Advertisement

Giddyap

Share
Michael Harris is a regular contributor to Book Review.

Ampersand is a racehorse, the best in the world. Riding him, as English amateur jockey Harry Cotton discovers between the two world wars, is “once, just once, perfection. Like sitting in an armchair, the trainer said. That, yes, but much more, almost as if sitting in an armchair was the best sensation the human body could ever know, shriveling to nothing the pleasures of love and wine.”

Cotton doesn’t ride Ampersand in a race. The horse’s obese, tyrannical owner, known by her initials, C.L., has wearied of her regular jockey and decided to give Cotton a chance at the Gold Cup, but just as quickly she changes her mind, yanking him out of the saddle after a steeplechase warmup.

He is left with that fleeting moment of perfection in an otherwise haphazard life.

Cotton goes on to other things. Before World War II, he follows a lover, a Jewish woman, to Breslau, Germany (now Wroclaw, Poland), and witnesses the rise of anti-Semitism. During the war, he joins the special forces and participates in a successful raid against the Italians in North Africa, in which his closest army friend is killed. Invalided out of the service, he becomes a British government agent recruiting workers in neutral Ireland. He marries and has a son, Aldous, and is devastated by his wife’s untimely death.

Advertisement

Still, all this heavier material, which would rise to the top in the ordinary historical saga, sinks to the bottom in the first novel in Ferdinand Mount’s “A Chronicle of Modern Twilight” series. Mount, the editor of the Times (of London) Literary Supplement, writes in a comic vein that runs straight from Charles Dickens through Evelyn Waugh. Serious things aren’t ignored, but they are allowed to find their natural place--and gravity, in this case, works in laughter’s favor.

“The Man Who Rode Ampersand”--particularly the third-person part from Cotton’s point of view--consists of conversational riffs that imprint characters on our minds so vividly that further development or action proves unnecessary. They appear--C.L. and fellow jockey “Froggy” O’Neill and slimy bookie Cod Chamberlayne and rising politician Boy Kingsmill and whiskey-soaked philosopher Tom Dunbabin, whom the unhorsed Cotton meets while bartending at a Soho watering hole and brothel called the Pyjama Club--they speak, and we remember them, whether or not they return to speak again.

The banner of seriousness is upheld, somewhat shakily, in a first-person narrative by Aldous, whose sexual and bureaucratic misadventures are described in a later novel in the series, the Booker Prize nominee “Fairness.” Aldous is a clumsy, asthmatic boy who sees Cotton as “all exuberance and will.” He loves and resents his father and tries, with only partial success, to find something in the man he can respect.

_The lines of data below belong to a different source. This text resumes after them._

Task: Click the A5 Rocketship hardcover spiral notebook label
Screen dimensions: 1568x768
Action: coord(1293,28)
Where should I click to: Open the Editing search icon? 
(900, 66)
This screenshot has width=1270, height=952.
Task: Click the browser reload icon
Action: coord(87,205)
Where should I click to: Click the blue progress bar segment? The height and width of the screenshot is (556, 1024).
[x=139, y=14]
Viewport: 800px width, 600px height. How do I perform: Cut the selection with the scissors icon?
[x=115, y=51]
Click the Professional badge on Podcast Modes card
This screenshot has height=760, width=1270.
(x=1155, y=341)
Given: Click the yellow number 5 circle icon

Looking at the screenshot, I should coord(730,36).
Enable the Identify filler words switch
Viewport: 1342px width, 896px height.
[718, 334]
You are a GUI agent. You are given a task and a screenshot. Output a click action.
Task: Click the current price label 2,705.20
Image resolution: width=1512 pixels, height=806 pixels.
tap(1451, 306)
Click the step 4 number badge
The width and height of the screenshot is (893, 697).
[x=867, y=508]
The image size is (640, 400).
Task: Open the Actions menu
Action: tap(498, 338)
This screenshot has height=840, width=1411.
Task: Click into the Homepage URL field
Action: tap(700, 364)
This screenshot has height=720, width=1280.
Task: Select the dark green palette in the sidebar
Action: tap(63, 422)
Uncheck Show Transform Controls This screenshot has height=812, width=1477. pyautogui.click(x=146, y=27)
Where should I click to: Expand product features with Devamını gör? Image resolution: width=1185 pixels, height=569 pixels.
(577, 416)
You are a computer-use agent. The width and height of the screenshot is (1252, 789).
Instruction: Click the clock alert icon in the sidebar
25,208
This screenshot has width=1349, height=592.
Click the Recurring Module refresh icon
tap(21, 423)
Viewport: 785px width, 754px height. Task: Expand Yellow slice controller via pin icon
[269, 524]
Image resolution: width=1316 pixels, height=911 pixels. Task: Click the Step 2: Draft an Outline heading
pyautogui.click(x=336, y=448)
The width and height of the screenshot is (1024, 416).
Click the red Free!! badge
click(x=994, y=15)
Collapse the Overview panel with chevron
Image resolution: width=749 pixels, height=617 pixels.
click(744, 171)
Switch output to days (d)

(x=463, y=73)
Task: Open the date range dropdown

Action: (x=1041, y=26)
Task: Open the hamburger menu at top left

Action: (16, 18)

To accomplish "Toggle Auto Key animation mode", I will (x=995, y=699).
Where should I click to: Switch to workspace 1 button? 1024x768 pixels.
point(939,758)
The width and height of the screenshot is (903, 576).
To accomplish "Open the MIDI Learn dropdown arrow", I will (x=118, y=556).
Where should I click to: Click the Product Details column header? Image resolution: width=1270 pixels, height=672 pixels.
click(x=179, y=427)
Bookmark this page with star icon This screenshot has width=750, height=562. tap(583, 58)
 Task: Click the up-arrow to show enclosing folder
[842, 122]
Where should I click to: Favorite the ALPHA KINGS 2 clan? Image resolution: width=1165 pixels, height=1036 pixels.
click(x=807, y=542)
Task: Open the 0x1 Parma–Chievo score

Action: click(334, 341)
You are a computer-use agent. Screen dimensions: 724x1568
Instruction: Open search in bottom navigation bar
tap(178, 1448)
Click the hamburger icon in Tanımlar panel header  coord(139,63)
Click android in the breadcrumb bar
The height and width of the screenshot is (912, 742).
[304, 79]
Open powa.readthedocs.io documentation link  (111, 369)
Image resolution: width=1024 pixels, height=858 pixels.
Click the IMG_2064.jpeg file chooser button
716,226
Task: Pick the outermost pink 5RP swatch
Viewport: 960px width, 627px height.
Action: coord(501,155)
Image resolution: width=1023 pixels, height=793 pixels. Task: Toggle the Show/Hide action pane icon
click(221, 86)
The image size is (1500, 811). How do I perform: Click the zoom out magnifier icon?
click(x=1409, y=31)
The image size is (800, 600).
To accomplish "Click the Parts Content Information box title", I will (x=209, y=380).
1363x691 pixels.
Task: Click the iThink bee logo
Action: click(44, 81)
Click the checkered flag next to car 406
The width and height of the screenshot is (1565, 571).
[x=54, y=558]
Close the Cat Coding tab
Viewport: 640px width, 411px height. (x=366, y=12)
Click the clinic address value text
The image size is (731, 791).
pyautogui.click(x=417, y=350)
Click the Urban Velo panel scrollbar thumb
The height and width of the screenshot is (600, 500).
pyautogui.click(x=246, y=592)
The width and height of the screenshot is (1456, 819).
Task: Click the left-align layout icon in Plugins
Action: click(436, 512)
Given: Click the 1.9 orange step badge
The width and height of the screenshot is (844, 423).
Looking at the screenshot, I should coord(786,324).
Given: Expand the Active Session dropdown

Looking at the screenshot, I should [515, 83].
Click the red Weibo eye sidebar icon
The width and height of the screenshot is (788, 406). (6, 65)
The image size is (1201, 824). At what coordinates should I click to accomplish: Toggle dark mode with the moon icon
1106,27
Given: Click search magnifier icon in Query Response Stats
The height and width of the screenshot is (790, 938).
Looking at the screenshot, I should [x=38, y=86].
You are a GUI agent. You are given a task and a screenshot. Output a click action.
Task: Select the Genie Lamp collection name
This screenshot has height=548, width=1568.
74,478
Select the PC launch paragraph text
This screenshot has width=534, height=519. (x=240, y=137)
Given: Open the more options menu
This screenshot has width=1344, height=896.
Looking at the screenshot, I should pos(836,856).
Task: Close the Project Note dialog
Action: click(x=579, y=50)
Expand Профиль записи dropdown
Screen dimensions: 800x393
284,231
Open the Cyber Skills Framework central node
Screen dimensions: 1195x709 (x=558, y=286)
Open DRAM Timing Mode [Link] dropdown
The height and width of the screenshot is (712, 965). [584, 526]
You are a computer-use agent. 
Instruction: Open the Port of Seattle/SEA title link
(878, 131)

Cotton, we know from the third-person narrative, is an intellectual lightweight. He never completes a proposed biography of an ancestor who helped Isaak Walton write “The Compleat Angler.” He drinks and gambles. Much of his undercover work in Ireland involves standing rounds in pubs. A small trust fund enables him to live without ever having a regular job. “He admired hard work and quiet, diligent people,” Aldous says. “He just did not fully understand what they were up to.” His biggest decision, to marry, seems to take no more thought than a wager on a horse.

Aldous makes much of his father’s combat experience. “It is too easy to imagine that the war came just in time to give meaning to the lives of a generation of misfits,” he says, but this seems precisely the argument he is making for Cotton. Cotton himself might demur. The North Africa raid is over and done with in a couple of pages, no more space than is devoted to one of Dunbabin’s drunken, hilarious monologues or to the ride on Ampersand.

The importance Cotton gives that ride--the chief anxiety of his old age is Froggy’s insinuation that he made the story up--is a sign of superficiality, to be sure. It’s related to his halfhearted pursuit of the Jewish lover, Stella, whom he leaves in Eastern Europe, and to his benign neglect of young Aldous. But if Cotton isn’t a particularly good man, neither is he a bad one. His life, in an age of heroes and monsters, is lived on a human scale. He likes people and has fun. That he did “once, just once” brush perfection is, Mount would have us believe, not inconsequential.